Task statement:
Retype exactly what appears below from the line containing "You are a computer-use agent." down to the line containing "The width and", keeping both end lines. Do not include pictures.

Entries taken from a collection
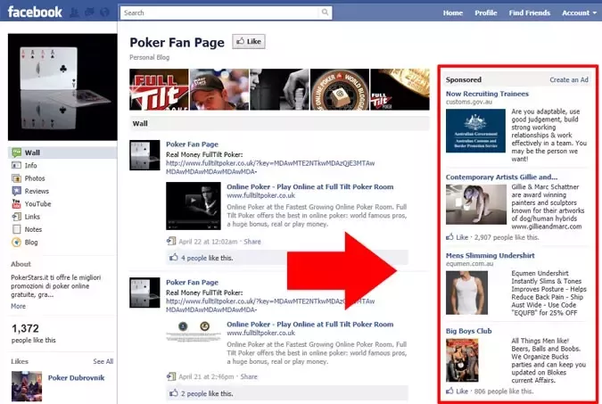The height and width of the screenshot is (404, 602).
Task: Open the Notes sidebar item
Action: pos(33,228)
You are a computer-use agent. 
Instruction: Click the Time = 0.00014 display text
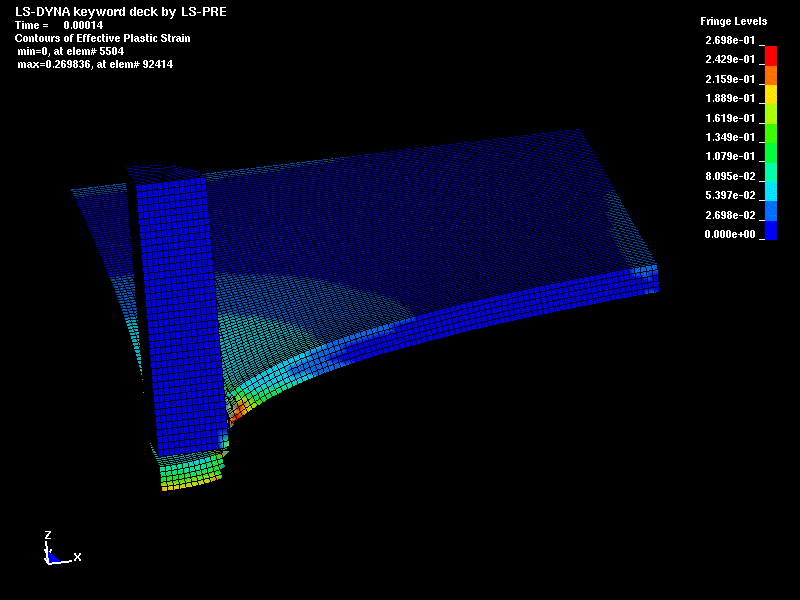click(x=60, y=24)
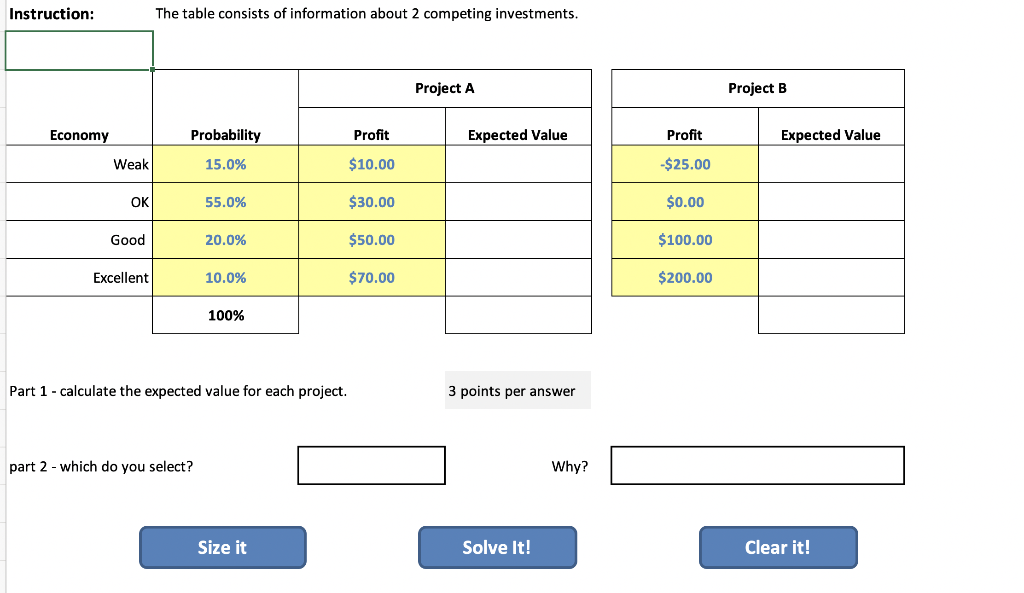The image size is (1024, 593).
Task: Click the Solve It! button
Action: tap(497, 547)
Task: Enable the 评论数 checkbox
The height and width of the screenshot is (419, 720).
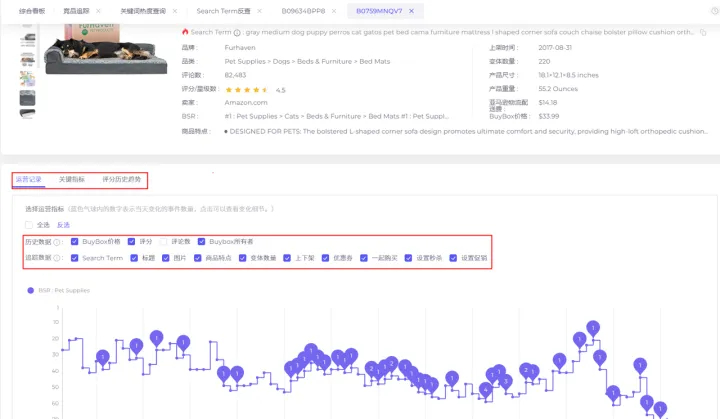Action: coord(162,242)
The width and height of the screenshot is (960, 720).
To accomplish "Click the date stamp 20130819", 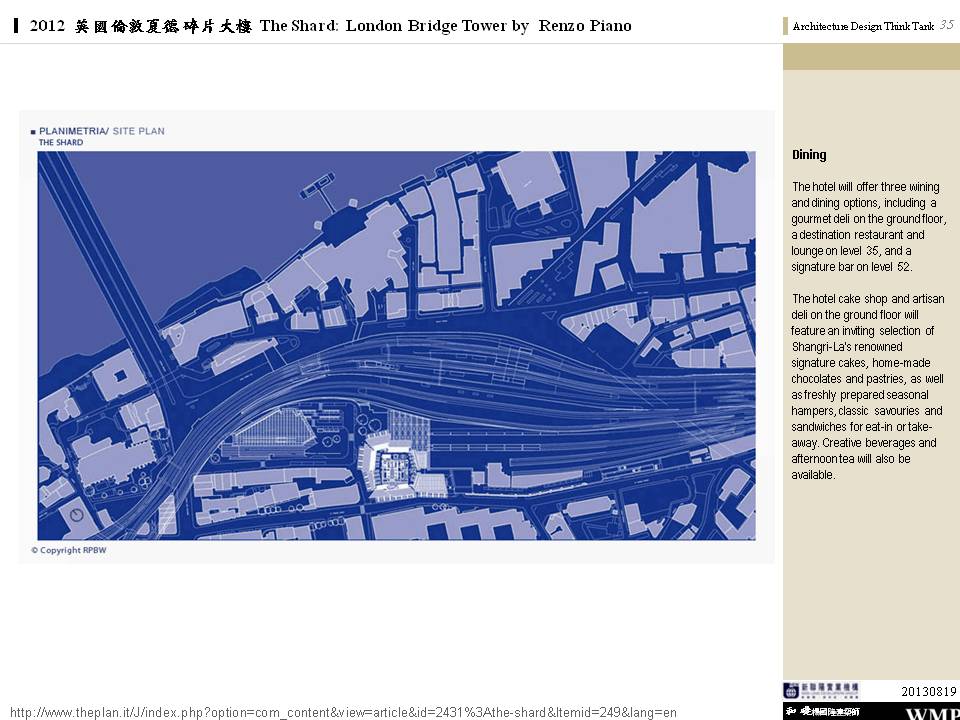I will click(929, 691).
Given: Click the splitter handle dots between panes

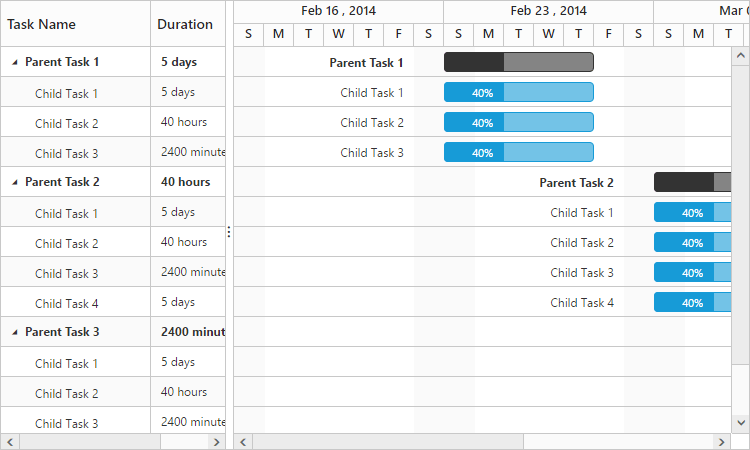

Written solution:
You are a computer-use agent. 
Instruction: Click the Time = 0.00014 display text
click(x=60, y=24)
The image size is (1024, 593).
Task: Click the Solve It! button
Action: tap(497, 547)
Task: Enable the 评论数 checkbox
The height and width of the screenshot is (419, 720).
Action: coord(162,242)
The width and height of the screenshot is (960, 720).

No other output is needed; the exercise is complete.